To find out, we evaluated the effect of negative energy balance, induced by either a single bout of aerobic exercise (~2 hours at 60% VO2peak) or calorie restriction, on very low density lipoprotein-triglyceride (VLDL-TG) metabolism in healthy women (see our recent MSSE report). We found that a single bout of exercise reduced VLDL-TG concentrations by ~30%. This was accomplished by both a decrease in VLDL-TG secretion from the liver and an increase in VLDL-TG clearance from blood. However, calorie restriction, designed to induce the same negative energy balance as exercise (i.e., 500 kcal), had no effect on triglyceride metabolism. Therefore, it appears that the hypotriglyceridemic effect of exercise is not merely the result of negative energy balance, but instead is specific to muscular contraction. In this respect, acute exercise appears superior to calorie restriction in lowering blood lipid levels, at least over the short term.
We also found that, to lower blood lipid levels, our subjects (all lean women) needed to exercise (vigorous walking) for approximately two hours. Available literature indicates that the recommended duration of 30 minutes for an exercise bout does not improve plasma TG levels in healthy subjects, at least not after a single bout.
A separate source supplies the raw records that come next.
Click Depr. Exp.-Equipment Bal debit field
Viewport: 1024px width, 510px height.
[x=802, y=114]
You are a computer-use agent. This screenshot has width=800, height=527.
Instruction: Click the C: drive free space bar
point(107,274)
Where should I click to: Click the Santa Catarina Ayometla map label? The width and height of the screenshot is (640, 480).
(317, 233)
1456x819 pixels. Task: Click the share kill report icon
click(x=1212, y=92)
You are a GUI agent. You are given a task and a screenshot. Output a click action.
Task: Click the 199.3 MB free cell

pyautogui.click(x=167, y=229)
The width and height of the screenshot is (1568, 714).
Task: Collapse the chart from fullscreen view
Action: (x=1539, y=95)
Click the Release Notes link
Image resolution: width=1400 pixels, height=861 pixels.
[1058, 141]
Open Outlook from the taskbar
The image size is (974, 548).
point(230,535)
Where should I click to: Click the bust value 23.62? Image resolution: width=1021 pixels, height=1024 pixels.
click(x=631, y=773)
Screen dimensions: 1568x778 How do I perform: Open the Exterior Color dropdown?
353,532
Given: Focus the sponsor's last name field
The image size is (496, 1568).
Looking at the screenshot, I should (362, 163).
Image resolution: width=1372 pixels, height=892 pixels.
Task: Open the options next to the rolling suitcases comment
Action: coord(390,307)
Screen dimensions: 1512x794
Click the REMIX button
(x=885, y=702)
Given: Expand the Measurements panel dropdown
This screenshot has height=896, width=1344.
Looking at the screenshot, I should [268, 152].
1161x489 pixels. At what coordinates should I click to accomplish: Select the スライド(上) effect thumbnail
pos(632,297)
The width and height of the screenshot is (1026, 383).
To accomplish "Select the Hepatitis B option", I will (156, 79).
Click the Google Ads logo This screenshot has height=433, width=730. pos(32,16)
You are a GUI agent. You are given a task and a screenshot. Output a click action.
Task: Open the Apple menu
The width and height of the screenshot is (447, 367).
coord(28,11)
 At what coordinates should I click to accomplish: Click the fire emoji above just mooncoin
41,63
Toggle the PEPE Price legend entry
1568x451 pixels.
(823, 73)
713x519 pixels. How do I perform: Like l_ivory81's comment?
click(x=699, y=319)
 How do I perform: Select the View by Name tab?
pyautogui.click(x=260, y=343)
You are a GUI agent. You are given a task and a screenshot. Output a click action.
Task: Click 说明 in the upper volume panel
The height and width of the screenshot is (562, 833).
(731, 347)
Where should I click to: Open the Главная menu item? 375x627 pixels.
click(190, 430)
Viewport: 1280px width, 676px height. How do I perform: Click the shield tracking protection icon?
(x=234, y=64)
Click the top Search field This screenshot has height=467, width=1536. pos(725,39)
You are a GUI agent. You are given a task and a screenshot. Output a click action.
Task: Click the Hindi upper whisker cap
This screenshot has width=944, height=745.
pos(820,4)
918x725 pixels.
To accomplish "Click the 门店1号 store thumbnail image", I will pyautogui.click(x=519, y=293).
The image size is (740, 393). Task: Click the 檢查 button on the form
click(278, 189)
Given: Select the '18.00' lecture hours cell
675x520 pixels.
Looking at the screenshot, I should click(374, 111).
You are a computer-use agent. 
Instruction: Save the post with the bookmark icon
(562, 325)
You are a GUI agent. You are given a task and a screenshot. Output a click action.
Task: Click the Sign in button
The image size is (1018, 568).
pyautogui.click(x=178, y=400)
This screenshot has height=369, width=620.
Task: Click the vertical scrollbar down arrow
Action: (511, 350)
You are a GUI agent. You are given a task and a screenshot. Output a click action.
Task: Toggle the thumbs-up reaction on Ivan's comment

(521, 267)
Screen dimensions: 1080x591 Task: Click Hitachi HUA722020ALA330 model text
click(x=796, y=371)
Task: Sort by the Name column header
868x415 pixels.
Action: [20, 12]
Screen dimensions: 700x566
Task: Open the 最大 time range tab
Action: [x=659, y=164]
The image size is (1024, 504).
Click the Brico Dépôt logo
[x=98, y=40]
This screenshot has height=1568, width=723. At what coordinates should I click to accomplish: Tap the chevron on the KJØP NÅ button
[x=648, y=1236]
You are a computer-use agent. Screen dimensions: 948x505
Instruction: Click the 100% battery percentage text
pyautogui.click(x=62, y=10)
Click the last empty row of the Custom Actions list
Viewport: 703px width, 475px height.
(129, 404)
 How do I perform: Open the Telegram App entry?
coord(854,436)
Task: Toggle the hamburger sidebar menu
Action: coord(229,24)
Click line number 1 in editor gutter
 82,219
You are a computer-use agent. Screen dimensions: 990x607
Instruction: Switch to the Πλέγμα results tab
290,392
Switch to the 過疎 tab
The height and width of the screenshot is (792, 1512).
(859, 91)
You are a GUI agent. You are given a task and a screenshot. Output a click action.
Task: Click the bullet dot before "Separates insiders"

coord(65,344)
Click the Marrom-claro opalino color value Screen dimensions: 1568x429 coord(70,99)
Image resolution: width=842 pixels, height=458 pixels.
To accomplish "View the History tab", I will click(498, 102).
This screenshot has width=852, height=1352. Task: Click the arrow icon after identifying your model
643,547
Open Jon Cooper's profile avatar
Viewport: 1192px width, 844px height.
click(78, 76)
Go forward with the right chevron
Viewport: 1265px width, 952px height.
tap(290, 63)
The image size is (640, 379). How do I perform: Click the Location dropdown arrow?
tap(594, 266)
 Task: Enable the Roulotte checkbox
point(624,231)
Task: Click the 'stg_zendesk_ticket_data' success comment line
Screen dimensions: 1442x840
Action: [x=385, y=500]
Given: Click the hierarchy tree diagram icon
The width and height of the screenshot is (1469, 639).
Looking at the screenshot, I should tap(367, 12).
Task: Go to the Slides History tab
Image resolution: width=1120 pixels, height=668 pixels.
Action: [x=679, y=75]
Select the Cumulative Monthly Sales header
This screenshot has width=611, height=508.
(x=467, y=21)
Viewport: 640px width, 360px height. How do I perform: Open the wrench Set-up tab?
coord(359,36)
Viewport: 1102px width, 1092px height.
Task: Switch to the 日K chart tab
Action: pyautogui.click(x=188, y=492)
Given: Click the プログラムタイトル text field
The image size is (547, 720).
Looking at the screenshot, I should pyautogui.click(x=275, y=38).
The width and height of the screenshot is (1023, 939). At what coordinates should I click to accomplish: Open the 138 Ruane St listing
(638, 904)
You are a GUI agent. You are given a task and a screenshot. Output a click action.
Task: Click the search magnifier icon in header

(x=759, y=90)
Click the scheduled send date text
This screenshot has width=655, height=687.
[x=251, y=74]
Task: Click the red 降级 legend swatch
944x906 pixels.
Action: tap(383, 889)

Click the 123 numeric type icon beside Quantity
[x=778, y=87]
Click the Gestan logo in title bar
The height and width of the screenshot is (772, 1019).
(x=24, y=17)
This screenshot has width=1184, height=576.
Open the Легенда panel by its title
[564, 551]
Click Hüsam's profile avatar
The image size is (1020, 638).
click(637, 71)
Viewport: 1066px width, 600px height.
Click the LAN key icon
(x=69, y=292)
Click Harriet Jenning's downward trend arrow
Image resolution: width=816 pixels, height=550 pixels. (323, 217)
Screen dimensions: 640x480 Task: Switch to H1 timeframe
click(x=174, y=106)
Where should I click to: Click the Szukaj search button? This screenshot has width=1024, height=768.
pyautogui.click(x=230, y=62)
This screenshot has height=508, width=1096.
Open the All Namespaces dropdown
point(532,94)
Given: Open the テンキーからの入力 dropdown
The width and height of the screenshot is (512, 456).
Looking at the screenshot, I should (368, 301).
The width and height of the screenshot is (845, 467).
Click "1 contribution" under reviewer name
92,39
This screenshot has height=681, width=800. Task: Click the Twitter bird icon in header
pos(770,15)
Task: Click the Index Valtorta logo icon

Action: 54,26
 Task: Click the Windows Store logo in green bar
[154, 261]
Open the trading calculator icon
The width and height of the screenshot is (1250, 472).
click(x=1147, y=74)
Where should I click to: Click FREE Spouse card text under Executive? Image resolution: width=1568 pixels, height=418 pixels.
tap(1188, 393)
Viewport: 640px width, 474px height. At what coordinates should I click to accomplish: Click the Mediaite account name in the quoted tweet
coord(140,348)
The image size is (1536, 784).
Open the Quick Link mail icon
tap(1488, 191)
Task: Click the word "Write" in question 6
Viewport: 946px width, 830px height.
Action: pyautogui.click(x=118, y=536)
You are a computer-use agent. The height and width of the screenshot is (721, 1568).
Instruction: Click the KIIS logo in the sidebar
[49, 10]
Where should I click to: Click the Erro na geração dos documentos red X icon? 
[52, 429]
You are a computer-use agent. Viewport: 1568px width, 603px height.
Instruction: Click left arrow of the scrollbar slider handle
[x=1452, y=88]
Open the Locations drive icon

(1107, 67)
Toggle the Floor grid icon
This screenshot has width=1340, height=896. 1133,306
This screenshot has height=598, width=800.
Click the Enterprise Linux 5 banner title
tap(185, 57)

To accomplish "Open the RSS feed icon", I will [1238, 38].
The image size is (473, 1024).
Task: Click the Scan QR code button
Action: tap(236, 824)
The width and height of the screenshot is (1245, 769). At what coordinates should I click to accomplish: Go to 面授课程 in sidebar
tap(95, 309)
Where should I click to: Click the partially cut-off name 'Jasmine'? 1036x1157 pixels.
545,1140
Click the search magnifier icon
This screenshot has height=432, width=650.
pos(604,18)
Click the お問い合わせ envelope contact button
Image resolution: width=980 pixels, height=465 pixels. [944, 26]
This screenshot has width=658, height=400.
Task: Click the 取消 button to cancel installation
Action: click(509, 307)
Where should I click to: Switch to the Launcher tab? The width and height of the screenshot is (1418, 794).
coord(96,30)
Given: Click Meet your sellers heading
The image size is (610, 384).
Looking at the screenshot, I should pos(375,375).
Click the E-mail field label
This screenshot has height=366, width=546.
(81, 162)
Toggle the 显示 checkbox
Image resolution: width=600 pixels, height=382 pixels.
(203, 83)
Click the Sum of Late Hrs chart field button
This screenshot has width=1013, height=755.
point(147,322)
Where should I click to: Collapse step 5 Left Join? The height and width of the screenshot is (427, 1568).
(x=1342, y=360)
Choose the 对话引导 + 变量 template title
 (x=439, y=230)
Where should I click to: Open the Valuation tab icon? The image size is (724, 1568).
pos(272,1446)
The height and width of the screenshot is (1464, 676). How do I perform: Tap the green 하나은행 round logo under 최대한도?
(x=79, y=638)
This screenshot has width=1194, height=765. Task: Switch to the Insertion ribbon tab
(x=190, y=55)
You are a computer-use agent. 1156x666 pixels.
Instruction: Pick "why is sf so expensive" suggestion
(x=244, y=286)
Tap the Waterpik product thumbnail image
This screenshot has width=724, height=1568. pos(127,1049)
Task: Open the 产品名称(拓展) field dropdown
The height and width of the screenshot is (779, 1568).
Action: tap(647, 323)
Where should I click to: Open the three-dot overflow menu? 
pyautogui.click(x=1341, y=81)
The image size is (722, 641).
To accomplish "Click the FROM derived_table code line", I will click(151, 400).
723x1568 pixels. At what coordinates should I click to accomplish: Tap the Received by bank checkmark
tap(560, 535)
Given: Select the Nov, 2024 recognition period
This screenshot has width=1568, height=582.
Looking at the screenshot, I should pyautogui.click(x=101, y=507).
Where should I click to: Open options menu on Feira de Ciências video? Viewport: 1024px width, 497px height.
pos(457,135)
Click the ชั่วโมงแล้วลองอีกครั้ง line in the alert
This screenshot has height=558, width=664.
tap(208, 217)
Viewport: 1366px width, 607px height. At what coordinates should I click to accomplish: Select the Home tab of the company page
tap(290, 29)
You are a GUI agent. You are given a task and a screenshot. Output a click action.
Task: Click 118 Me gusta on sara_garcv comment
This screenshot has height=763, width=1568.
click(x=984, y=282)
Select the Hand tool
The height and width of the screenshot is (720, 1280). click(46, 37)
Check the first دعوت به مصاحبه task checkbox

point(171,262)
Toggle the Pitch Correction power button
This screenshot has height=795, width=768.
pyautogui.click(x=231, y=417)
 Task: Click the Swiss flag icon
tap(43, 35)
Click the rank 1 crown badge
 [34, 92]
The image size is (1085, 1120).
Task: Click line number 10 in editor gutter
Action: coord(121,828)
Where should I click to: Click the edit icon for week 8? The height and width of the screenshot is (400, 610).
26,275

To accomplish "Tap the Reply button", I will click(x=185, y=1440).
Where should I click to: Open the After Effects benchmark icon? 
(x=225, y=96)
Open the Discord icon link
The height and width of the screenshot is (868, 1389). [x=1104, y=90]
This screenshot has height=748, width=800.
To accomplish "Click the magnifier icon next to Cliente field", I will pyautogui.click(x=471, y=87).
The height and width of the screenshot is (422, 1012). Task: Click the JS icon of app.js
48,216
However, obese and/or hypertriglyceridemic subjects may require less exercise to lower blood lipid levels.
However, men and women seem to respond to exercise differently, in respect to triglyceride metabolism:
- In women, exercise decreases VLDL production and increases VLDL clearance;
- In men, the decrease in triglyceride concentration results from increased clearance only.
These findings may lead us to find appropriate lifestyle interventions to improve plasma TG metabolism.